Data for this task section start
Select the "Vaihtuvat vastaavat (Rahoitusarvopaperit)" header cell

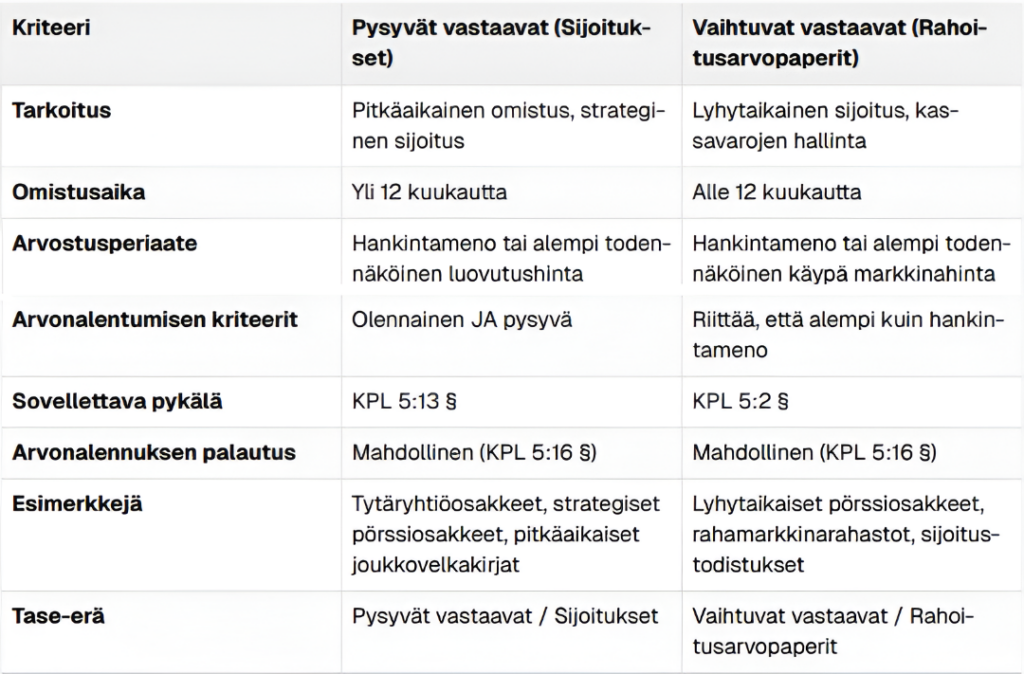(838, 44)
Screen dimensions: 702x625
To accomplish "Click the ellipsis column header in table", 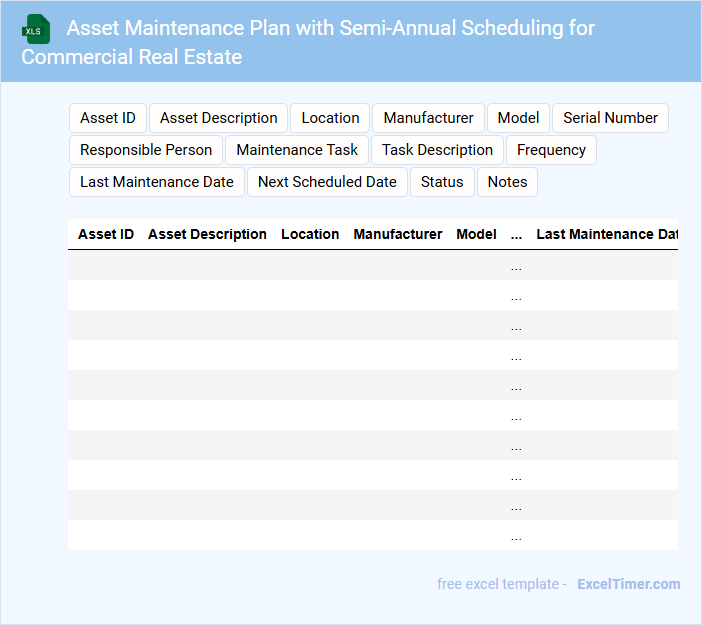I will point(516,234).
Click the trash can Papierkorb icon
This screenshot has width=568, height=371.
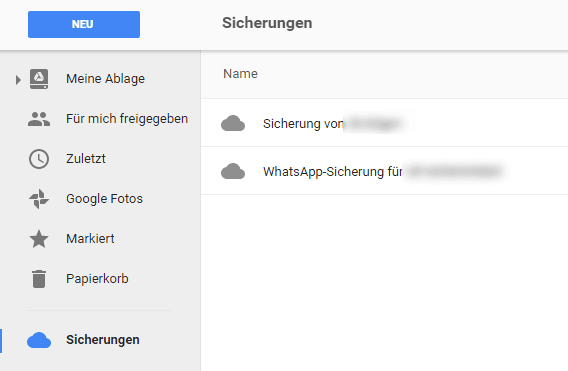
Data for this task section end
## Problem statement
All lines from the line with "Click the trash can Papierkorb icon" through the final line of the data, both included, are to be repeated exactly; no other lines and no pictures.

## Task solution
Click the trash can Papierkorb icon
This screenshot has width=568, height=371.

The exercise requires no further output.